Provided data

━━━━━━━━━━━━━━━━

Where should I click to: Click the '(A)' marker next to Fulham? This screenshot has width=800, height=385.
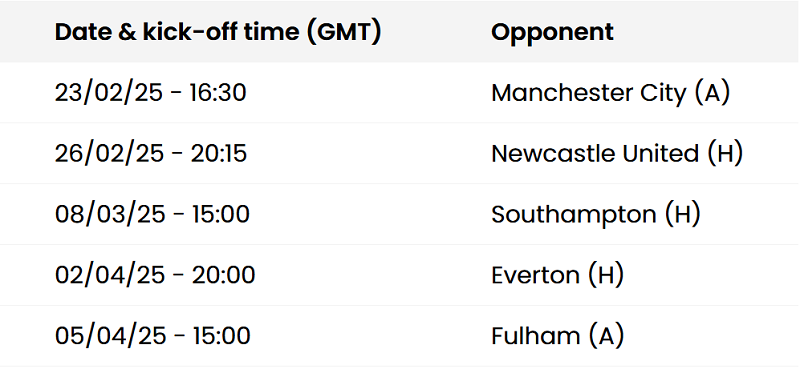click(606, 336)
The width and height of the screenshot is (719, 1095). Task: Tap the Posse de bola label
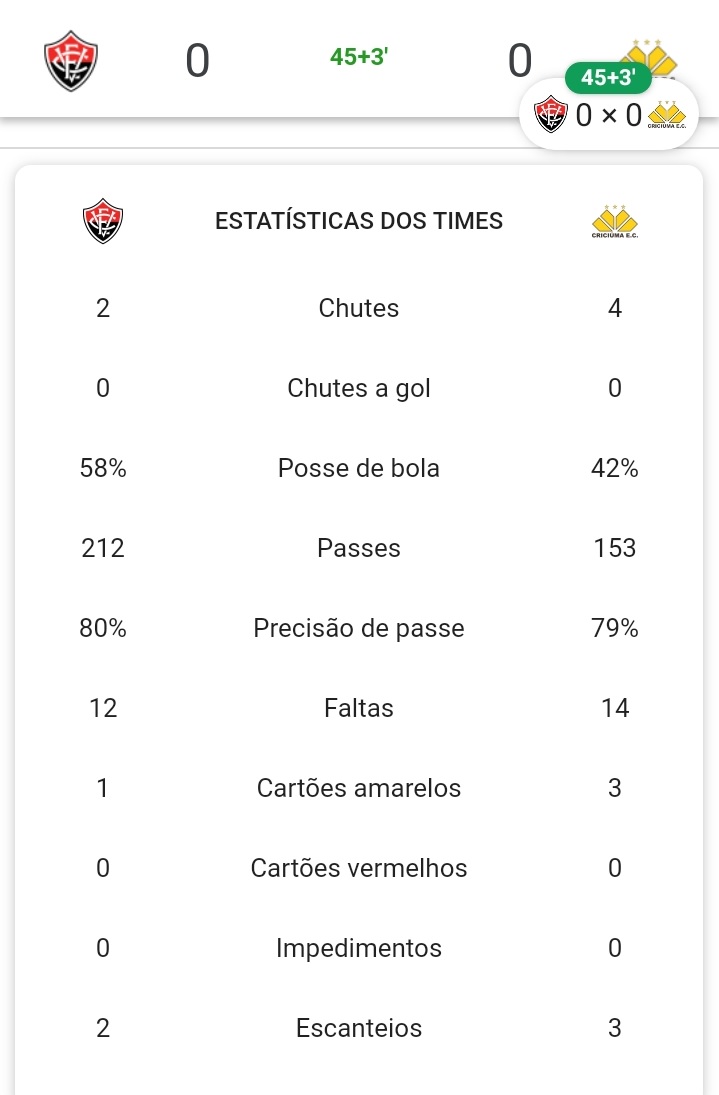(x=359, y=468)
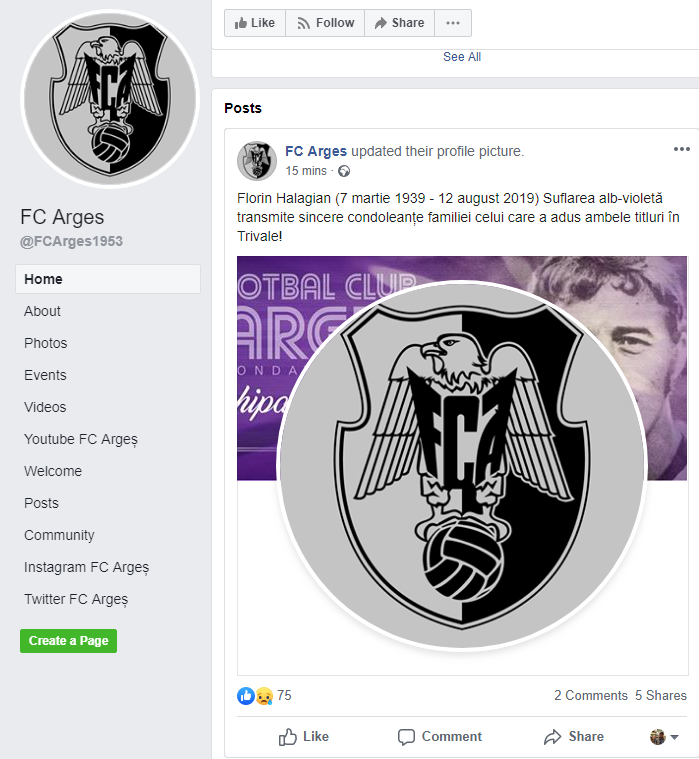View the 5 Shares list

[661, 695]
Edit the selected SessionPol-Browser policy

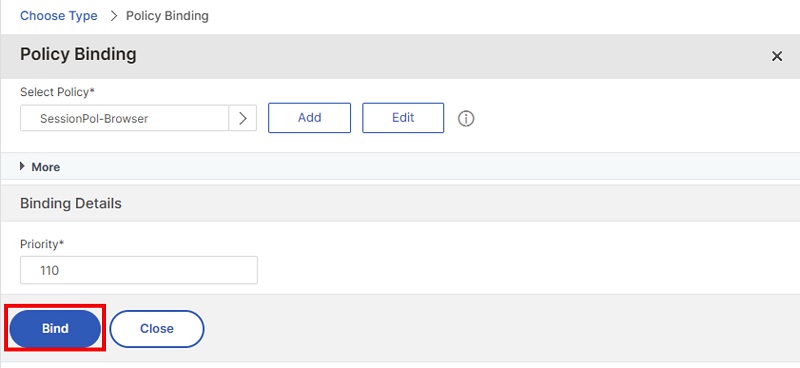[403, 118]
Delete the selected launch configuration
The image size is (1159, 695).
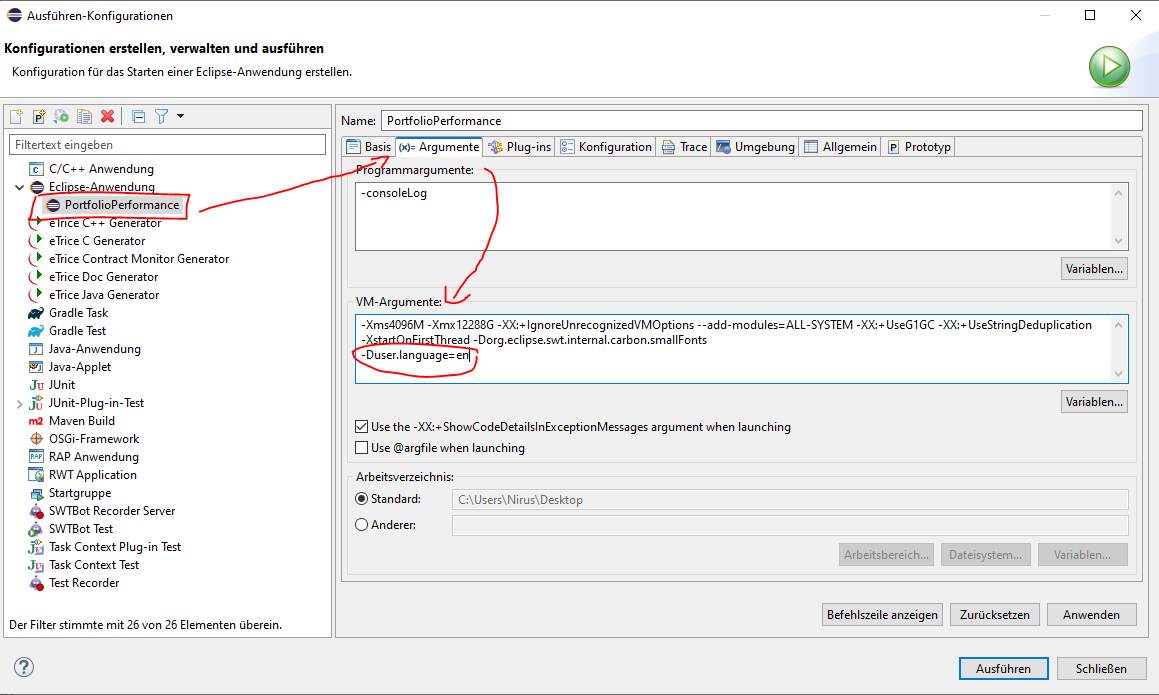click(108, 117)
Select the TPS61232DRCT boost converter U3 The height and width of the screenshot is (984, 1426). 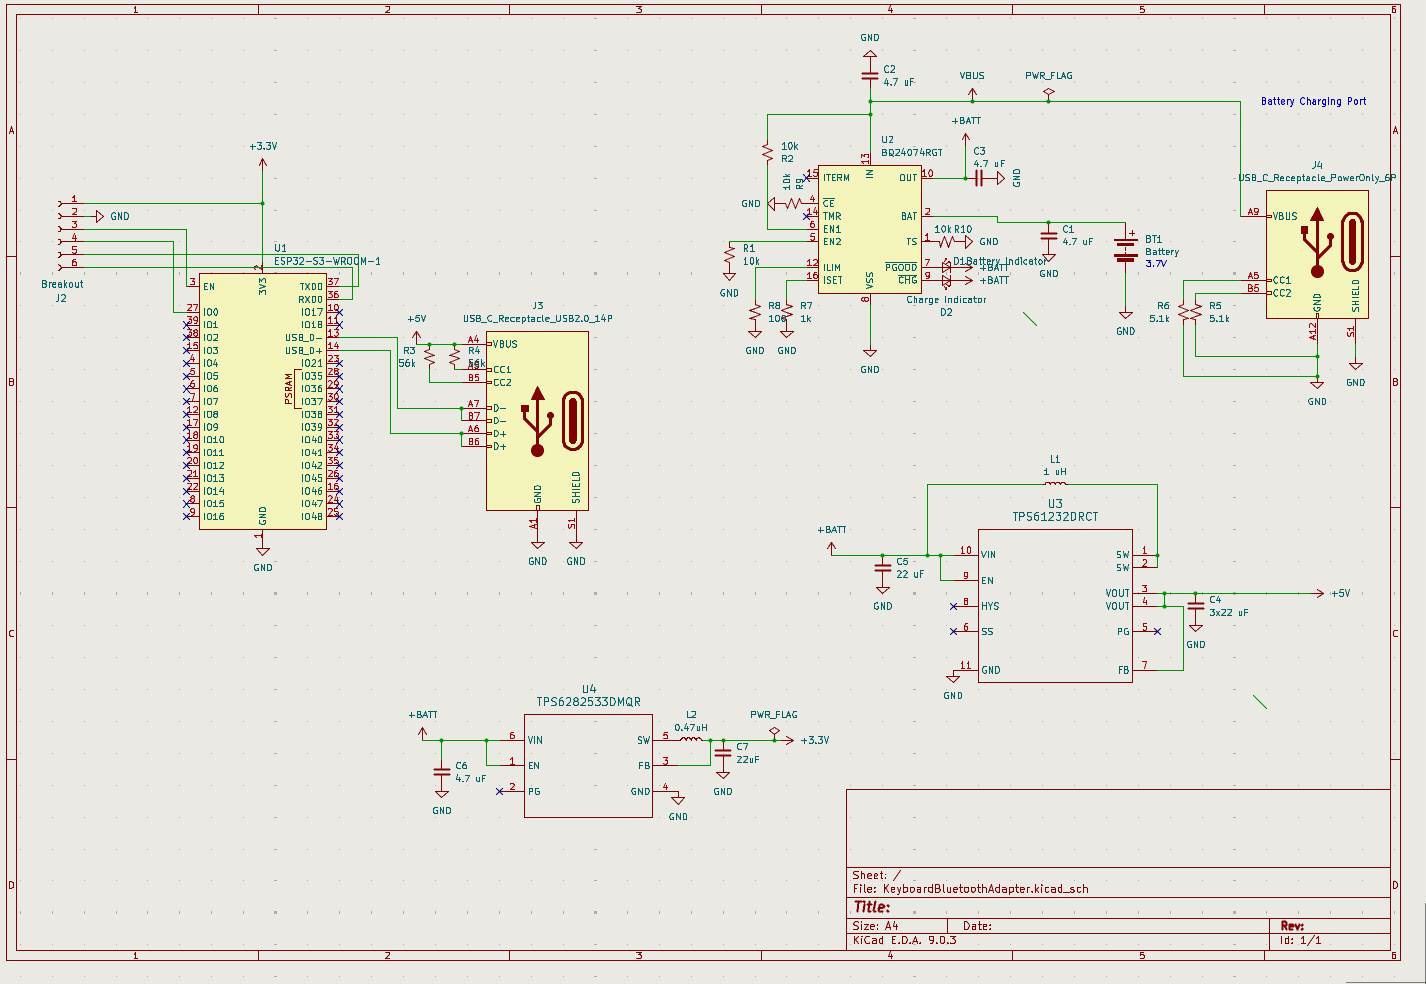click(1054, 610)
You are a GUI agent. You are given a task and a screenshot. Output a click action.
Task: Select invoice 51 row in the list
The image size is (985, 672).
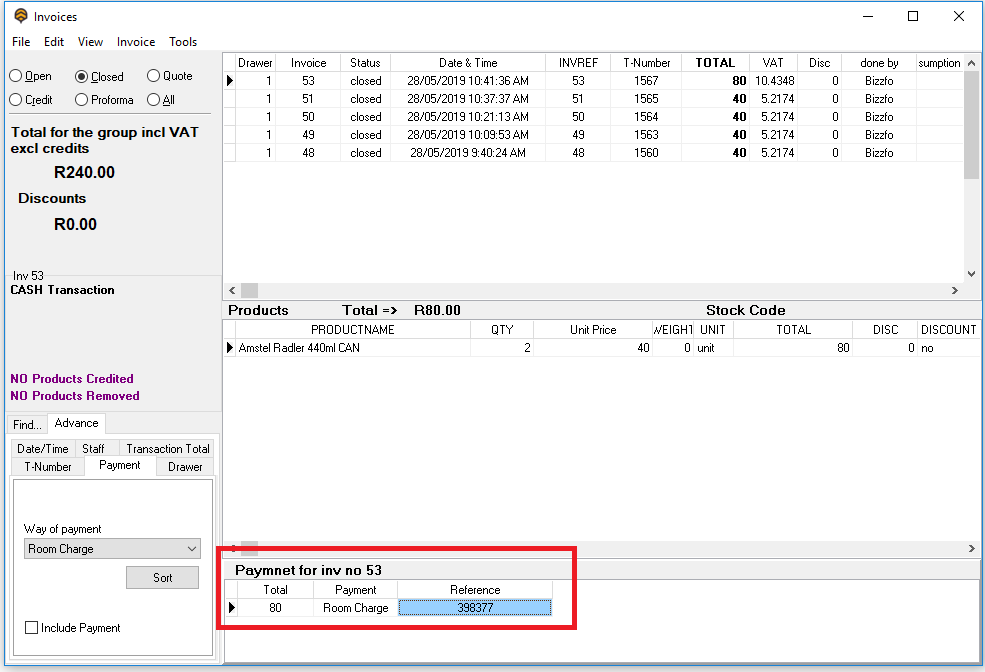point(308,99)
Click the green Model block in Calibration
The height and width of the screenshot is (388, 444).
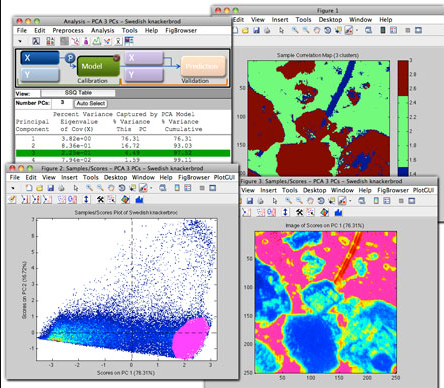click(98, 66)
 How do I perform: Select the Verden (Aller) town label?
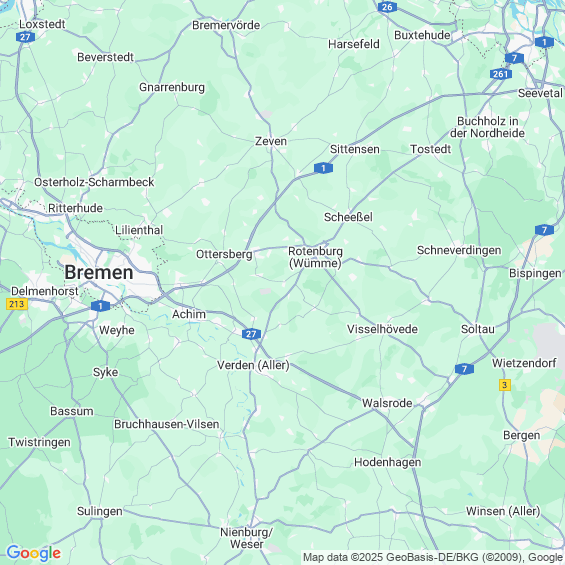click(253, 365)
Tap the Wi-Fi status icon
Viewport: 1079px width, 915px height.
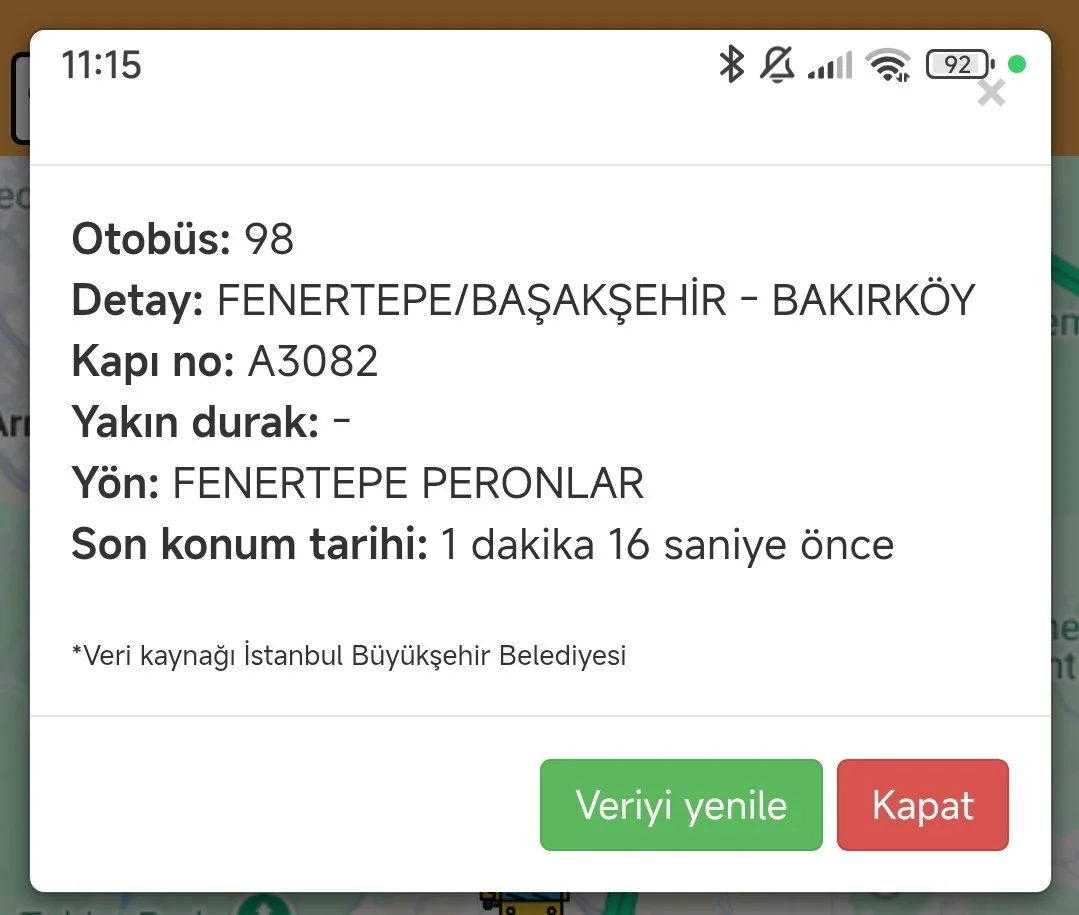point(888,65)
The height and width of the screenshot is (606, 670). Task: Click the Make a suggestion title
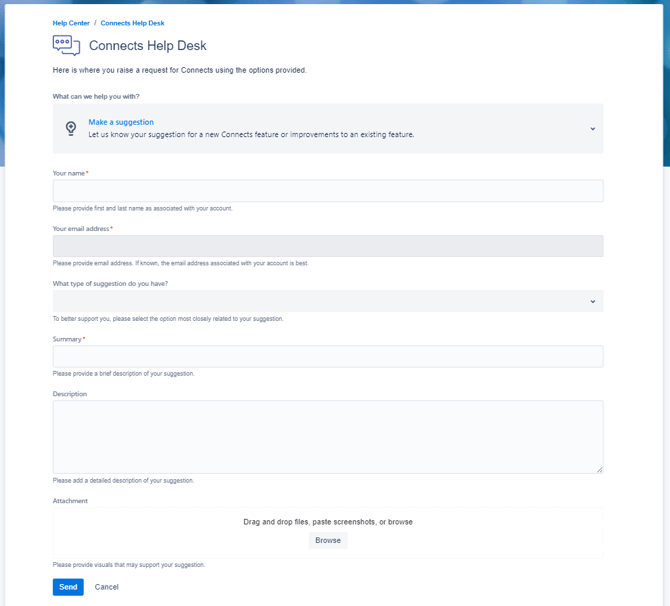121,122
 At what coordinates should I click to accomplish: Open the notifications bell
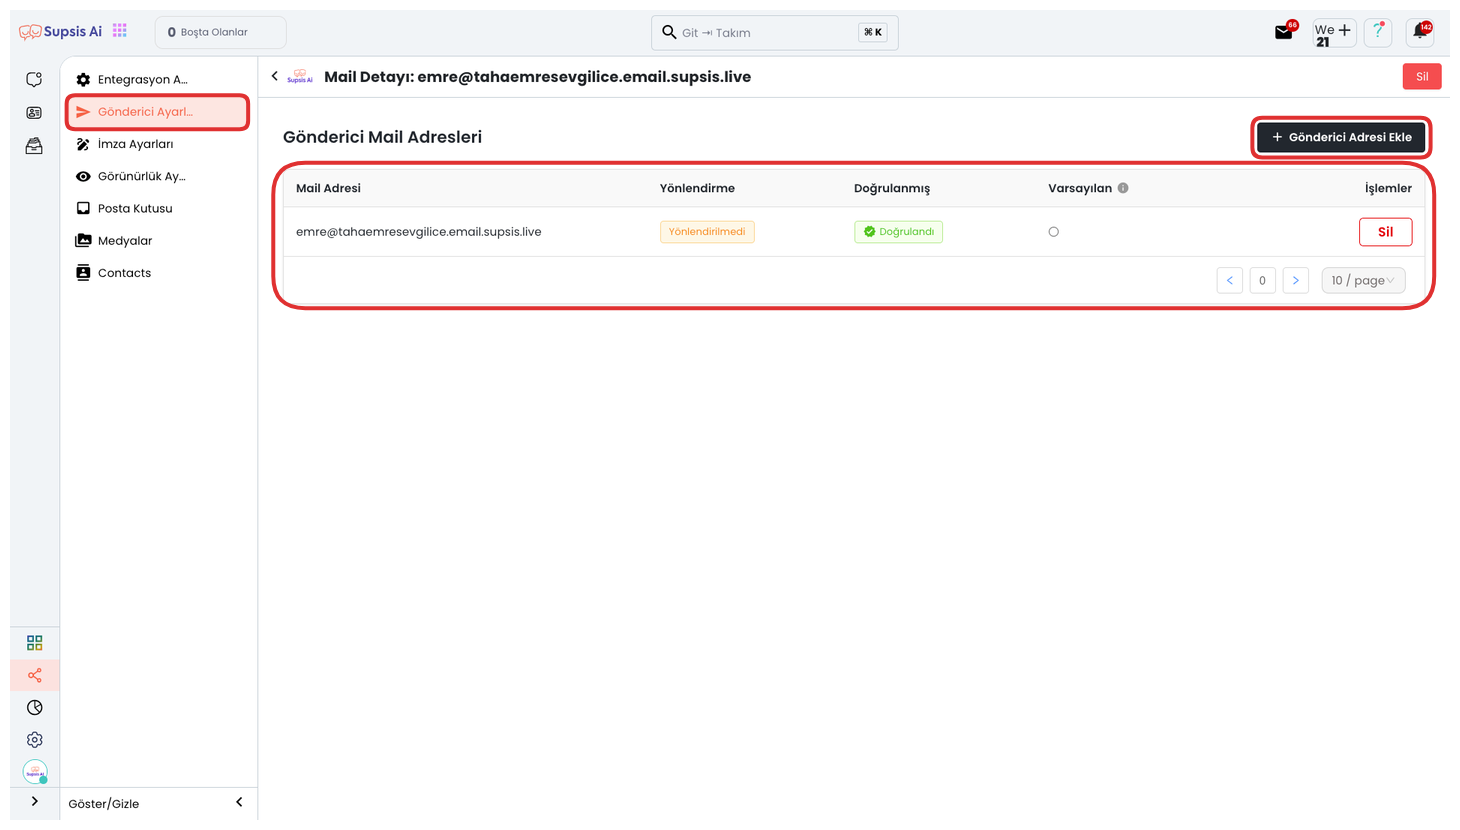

━━━━━━━━━━━━━━━━

Task description
Your reply should hold only the lines from the one that contains "How do I perform: Select" through the last line of the records above, exact and complete, and no pictures.

Answer area
 How do I perform: Select the Verden (Aller) town label?
click(253, 365)
Tap the Wi-Fi status icon
Viewport: 1079px width, 915px height.
point(888,65)
The height and width of the screenshot is (606, 670). Task: Click the Make a suggestion title
121,122
 At what coordinates should I click to accomplish: Open the notifications bell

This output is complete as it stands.